Endocrine Abstracts

PTH-independent hypercalcaemia in infancy has a broad differential and poses a diagnostic challenge. Causes include vitamin D intoxication, idiopathic infantile hypercalcaemia (often due to CYP24A1 or SLC34A1 mutations), Williams-Beuren syndrome, subcutaneous fat necrosis, malignancy, and granulomatous diseases such as sarcoidosis or infections like tuberculosis. While Pneumocystis jirovecii pneumonia (PJP) is not classically associated with hypercalcaemia, case reports have described mild hypercalcaemia in immunosuppressed solid organ transplant recipients, particularly kidney and liver, leading to a diagnosis of PJP. We report an infant presenting with PTH-independent hypercalcaemia as the initial endocrine issue that led to a diagnosis of Pneumocystis jirovecii pneumonia secondary to an underlying primary immunodeficiency. A 5-month-old male presented with a two-week history of respiratory distress on a 2-month history of faltering growth. Investigations revealed persistent hypercalcaemia (adjusted calcium up to 3.33 mmol/l), suppressed PTH (0.3 pmol/l), and an inappropriately normal 1,25-dihydroxyvitamin D (209 pmol/l, reference range 77-471 pmol/l), suggesting a PTH-independent process. Vitamin D toxicity, genetic syndromes, and malignancy were excluded. Given an unsuppressed 1,25-vitamin D, granulomatous disease was considered, and PCR of bronchoalveolar lavage confirmed PJP. Immunological studies showed low IgG and IgA, elevated IgM, vaccine failure, and reduced CD40 ligand expression – consistent with X-linked hyper-IgM syndrome. Initial management of hypercalcaemia included intravenous fluid therapy and dietary calcium restriction. These measures were ineffective until targeted treatment for PJP, comprising intravenous co-trimoxazole and corticosteroids, was initiated. This led to clinical improvement and normalisation of serum calcium levels, permitting the reintroduction of standard feeding. The patient was commenced on regular immunoglobulin replacement therapy and is currently being assessed for haematopoietic stem cell transplantation.

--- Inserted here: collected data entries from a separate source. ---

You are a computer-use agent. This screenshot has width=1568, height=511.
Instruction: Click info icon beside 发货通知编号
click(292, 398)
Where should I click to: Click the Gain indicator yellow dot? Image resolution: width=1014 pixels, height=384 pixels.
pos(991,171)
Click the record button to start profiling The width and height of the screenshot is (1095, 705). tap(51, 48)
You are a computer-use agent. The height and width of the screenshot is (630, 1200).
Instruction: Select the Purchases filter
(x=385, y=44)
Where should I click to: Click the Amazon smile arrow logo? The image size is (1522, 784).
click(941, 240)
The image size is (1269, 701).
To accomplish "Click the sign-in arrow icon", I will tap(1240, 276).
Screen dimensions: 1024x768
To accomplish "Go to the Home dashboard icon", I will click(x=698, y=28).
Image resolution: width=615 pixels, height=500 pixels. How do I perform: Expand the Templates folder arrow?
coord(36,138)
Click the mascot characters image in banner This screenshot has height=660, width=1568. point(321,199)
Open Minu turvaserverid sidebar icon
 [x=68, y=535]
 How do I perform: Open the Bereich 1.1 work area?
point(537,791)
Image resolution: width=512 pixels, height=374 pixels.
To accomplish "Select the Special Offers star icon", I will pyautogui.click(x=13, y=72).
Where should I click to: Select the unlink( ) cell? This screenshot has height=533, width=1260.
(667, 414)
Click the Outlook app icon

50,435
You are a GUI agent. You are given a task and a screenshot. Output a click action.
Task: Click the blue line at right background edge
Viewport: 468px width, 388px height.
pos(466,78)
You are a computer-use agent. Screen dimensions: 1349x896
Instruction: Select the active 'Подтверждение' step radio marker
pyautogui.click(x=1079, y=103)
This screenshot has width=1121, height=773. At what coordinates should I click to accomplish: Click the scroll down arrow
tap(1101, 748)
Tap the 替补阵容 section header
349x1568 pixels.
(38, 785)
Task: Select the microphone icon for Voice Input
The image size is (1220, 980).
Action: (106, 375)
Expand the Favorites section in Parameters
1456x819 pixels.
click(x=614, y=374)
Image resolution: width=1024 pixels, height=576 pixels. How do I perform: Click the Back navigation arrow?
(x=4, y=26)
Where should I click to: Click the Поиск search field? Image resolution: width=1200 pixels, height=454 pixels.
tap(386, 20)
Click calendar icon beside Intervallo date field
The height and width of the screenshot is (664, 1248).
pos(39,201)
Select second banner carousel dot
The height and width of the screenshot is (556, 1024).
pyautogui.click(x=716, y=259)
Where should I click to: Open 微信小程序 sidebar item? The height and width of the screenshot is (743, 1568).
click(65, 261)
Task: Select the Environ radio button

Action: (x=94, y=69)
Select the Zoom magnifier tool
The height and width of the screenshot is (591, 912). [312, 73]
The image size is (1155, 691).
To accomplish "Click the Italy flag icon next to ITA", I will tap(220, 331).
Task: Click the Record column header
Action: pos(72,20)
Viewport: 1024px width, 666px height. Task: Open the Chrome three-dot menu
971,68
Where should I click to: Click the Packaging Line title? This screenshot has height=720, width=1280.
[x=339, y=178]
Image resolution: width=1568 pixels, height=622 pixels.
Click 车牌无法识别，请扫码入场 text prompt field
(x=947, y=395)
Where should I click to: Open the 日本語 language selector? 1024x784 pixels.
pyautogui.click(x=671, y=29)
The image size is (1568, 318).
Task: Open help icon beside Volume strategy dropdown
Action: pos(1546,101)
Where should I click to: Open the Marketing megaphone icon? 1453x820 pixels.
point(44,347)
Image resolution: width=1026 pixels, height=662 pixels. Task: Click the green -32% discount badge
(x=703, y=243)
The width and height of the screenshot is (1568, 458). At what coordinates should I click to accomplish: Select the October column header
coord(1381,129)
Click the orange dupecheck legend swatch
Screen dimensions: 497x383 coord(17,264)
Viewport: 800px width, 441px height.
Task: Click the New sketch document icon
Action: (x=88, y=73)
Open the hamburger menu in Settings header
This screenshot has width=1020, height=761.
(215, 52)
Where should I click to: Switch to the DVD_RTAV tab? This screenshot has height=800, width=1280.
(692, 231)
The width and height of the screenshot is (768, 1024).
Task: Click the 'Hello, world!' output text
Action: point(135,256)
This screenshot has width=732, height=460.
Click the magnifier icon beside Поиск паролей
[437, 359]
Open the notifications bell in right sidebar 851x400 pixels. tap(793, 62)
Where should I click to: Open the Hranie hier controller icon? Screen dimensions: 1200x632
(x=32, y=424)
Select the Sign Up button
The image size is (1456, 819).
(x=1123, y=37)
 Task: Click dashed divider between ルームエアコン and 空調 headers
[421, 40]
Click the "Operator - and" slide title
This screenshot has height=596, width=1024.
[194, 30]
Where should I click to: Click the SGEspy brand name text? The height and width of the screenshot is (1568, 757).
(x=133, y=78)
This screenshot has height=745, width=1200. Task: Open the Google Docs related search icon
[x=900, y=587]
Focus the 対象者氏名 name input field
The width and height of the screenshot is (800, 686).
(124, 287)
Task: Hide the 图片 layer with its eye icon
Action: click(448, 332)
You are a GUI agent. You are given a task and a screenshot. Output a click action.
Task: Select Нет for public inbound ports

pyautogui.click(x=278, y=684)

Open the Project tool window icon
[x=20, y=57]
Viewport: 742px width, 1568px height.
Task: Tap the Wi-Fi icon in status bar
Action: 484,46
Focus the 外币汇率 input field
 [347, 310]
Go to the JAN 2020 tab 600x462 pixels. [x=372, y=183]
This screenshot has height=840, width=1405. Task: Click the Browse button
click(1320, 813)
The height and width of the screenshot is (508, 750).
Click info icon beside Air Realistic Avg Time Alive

Discussion: Our case is notable for unexplained hypercalcaemia as an initial feature of PJP. The proposed mechanism parallels other granulomatous diseases, where activated pulmonary macrophages and monocytes in inflammatory granulomas express extrarenal 1α-hydroxylase, driving increased 1,25-dihydroxyvitamin D production and PTH-independent hypercalcaemia.

Take-home message: Endocrinologists should consider opportunistic infections like Pneumocystis jirovecii in the differential diagnosis of PTH-independent hypercalcaemia, particularly in the context of known or suspected primary or secondary immunodeficiency.